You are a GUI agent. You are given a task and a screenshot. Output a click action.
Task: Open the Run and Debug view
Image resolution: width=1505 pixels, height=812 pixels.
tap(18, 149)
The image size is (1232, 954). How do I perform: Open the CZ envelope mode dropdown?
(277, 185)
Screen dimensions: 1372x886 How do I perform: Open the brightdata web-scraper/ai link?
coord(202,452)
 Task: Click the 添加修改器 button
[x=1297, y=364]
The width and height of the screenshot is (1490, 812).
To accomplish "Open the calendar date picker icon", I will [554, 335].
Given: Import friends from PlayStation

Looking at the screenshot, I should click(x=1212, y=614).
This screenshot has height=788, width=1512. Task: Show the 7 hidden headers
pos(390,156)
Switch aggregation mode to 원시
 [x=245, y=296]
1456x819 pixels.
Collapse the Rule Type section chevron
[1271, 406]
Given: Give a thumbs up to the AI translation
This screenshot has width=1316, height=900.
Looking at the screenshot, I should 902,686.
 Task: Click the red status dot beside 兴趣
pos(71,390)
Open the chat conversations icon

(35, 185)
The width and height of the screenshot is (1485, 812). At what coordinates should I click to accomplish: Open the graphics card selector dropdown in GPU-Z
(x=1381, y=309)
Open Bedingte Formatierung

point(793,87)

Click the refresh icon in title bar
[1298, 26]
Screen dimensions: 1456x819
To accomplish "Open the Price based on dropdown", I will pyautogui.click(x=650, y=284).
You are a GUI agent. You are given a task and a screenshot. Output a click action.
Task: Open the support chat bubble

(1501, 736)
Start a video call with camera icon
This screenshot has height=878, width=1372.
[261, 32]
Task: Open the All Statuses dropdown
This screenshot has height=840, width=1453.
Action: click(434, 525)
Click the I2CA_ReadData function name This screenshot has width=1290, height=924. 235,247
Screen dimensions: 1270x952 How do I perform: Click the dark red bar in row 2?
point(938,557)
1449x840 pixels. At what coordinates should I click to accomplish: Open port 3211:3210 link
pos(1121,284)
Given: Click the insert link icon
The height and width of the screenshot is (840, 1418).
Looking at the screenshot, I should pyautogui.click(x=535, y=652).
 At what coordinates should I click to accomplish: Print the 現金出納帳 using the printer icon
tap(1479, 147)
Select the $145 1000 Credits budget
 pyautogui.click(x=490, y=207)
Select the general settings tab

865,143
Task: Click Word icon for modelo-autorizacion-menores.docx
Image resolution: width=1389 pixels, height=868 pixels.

**Work request**: Reproducing the whole listing above is not the task. Copy exactly only the lines from the one with "This screenshot has width=1316, height=900." to the one with "Task: Open the All Statuses dropdown", both kept.

**Answer to this problem**:
This screenshot has width=1316, height=900.
Looking at the screenshot, I should 902,686.
 Task: Click the red status dot beside 兴趣
pos(71,390)
Open the chat conversations icon

(35, 185)
The width and height of the screenshot is (1485, 812). At what coordinates should I click to accomplish: Open the graphics card selector dropdown in GPU-Z
(x=1381, y=309)
Open Bedingte Formatierung

point(793,87)

Click the refresh icon in title bar
[1298, 26]
Screen dimensions: 1456x819
To accomplish "Open the Price based on dropdown", I will pyautogui.click(x=650, y=284).
You are a GUI agent. You are given a task and a screenshot. Output a click action.
Task: Open the support chat bubble

(1501, 736)
Start a video call with camera icon
This screenshot has height=878, width=1372.
[261, 32]
Task: Open the All Statuses dropdown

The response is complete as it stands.